Scientific classification
- Kingdom: Animalia
- Phylum: Arthropoda
- Clade: Pancrustacea
- Class: Insecta
- Order: Coleoptera
- Suborder: Polyphaga
- Infraorder: Scarabaeiformia
- Family: Scarabaeidae
- Subfamily: Cetoniinae
- Tribe: Trichiini
- Genus: Pseudospegopterus Ricchiardi 2015
- Species: P. melonthinoides
- Binomial name: Pseudospegopterus melonthinoides Ricchiardi, 2015

= Pseudospegopterus =

- Genus: Pseudospegopterus
- Species: melonthinoides
- Authority: Ricchiardi, 2015
- Parent authority: Ricchiardi 2015

Monospecific genus of scarab beetle

Pseudospegopterus is a genus of scarab beetles in the subtribe Trichiina containing only a single species, Pseudospegopterus melonthinoides. The genus is endemic to northwestern South Africa and was erected to accommodate a single species distinguished by a unique combination of external and genitalic characters that separate it from superficially similar African Trichiini genera, particularly Stegopterus.

== Taxonomy ==
The genus Pseudospegopterus was described by Enrico Ricchiardi in 2015 in the European Journal of Taxonomy. It was established as a monospecific genus based on adult male morphology, following comparative examination of South African Trichiina. The type species, P. melonthinoides, was described simultaneously.

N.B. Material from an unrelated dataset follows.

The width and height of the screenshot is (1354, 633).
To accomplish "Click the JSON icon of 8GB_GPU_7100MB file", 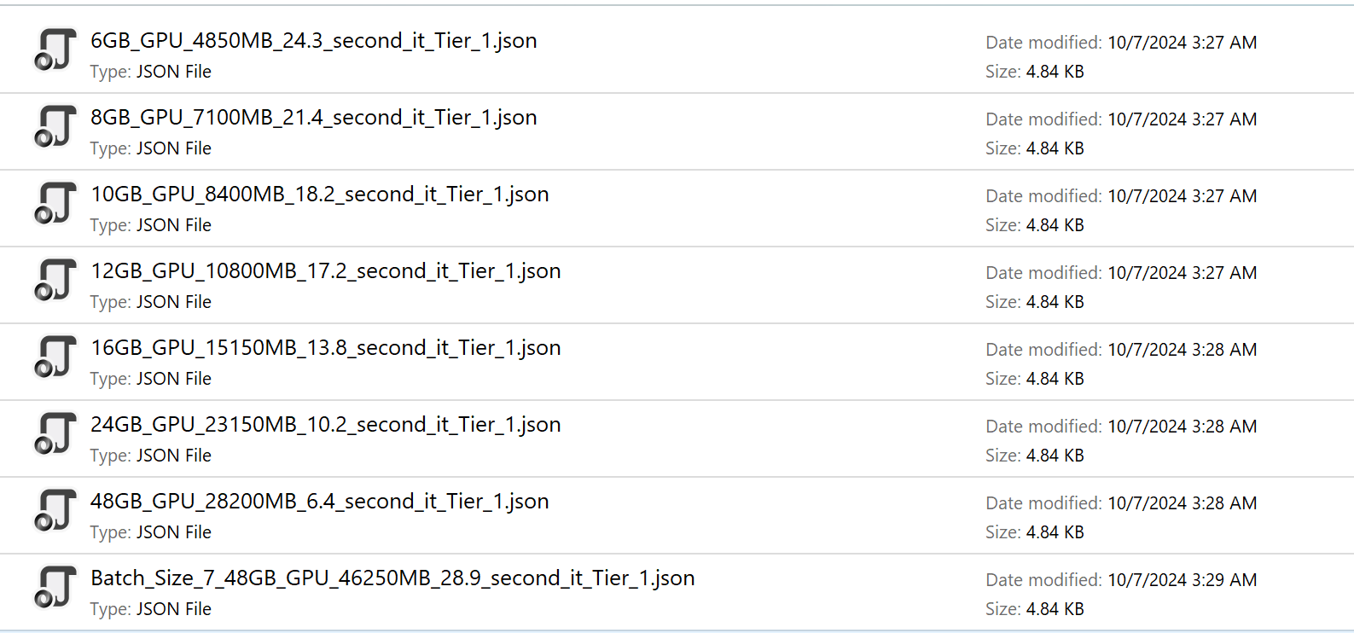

The generic name reflects the superficial resemblance of the type species to members of the genus Stegopterus, while indicating its distinct phylogenetic placement.

== Description ==
Members of Pseudospegopterus are medium-sized Trichiini scarabs with a robust, melolonthine-like habitus. Diagnostic characters include distinctive cephalic and pronotal morphology, elytral sculpturing, and male genital structures that clearly differentiate the genus from other Afrotropical Trichiina. Females remain unknown, as the genus is currently represented only by male specimens.

== Distribution and habitat ==
The genus is endemic to the Western Cape region of South Africa. Confirmed records are limited to two localities: Elands Bay and Pella Mission. Specimens have been collected in arid to semi-arid environments characteristic of the northwestern Cape, suggesting ecological specialization.

== Identification ==
A provisional dichotomous key to the African genera of Trichiina, including Pseudospegopterus, was provided in the original description to facilitate identification of male specimens.